Schelling, Konrad, Indexeintrag: Deutsche Biographie, https://www.deutsche-biographie.de/pnd100331920.html [24.02.2018].

CC0

  • Genealogie

    V N. N., Lohgerber.

  • Leben

    S. immatrikulierte sich im Juli 1449 an der Univ. Heidelberg, wurde 1452 zum Bakkalar und 1454 zum Lizentiaten sowie zum Magister artium promoviert. Nach der vorgeschriebenen zweijährigen Lehrtätigkeit (Biennium) wechselte er zum Medizinstudium nach Padua und trat nach der Promotion zum Dr. med. 1464 oder 1465 als Physikus in die Dienste Pfalzgf. Friedrichs I. 1465 erhielt er die Lehrbefugnis der Heidelberger medizinischen Fakultät.

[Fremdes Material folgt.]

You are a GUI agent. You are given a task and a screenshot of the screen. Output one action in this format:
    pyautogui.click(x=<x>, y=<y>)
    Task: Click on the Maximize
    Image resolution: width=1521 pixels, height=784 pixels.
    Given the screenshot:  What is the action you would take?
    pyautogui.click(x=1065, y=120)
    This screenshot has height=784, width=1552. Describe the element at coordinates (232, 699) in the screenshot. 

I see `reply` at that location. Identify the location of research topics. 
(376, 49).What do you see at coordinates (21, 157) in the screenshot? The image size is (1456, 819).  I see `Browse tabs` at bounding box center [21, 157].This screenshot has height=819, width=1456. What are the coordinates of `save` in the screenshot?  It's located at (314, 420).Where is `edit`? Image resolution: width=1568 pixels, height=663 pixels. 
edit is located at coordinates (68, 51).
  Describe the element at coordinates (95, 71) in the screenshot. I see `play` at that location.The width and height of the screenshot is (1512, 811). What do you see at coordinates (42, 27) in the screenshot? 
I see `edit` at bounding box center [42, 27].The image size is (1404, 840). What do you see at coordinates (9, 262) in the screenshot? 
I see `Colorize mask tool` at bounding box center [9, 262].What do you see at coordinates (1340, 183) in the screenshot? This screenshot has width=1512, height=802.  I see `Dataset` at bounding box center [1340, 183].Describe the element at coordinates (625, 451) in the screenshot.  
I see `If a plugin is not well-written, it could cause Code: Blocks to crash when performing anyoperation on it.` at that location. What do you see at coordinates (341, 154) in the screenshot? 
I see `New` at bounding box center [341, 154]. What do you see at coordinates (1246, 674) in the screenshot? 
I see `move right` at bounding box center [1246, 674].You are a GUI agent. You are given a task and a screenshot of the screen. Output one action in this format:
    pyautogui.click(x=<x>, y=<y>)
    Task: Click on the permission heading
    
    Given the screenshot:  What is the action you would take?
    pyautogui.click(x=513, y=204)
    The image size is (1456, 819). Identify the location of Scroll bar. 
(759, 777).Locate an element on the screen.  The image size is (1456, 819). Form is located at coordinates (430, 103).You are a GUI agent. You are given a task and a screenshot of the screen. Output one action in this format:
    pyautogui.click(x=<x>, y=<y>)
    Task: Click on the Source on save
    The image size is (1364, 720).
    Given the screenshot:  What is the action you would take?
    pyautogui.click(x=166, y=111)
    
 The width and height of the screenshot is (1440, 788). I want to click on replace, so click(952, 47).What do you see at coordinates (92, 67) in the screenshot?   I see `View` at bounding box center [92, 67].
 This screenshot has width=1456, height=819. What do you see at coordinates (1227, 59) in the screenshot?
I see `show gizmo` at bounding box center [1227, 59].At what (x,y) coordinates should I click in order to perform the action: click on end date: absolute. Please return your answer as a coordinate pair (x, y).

Wenig später erarbeitete S. mit Erhard Knab (um 1420–80) und Bartholomäus (van) Etten (vor 1410–nach 1484) die|„Heidelberger Apothekenordnung“, die in den Fassungen von 1469 und 1471 vorliegt. Nach dem Tod Friedrichs 1476 wurde er von dessen Nachfolger Philipp I. als Leibarzt übernommen, zugleich als „Medizinalbeamter“ (Rohe) verwendet und mit dem Abfassen von Fachschriften gegen Pest und Syphilis beauftragt.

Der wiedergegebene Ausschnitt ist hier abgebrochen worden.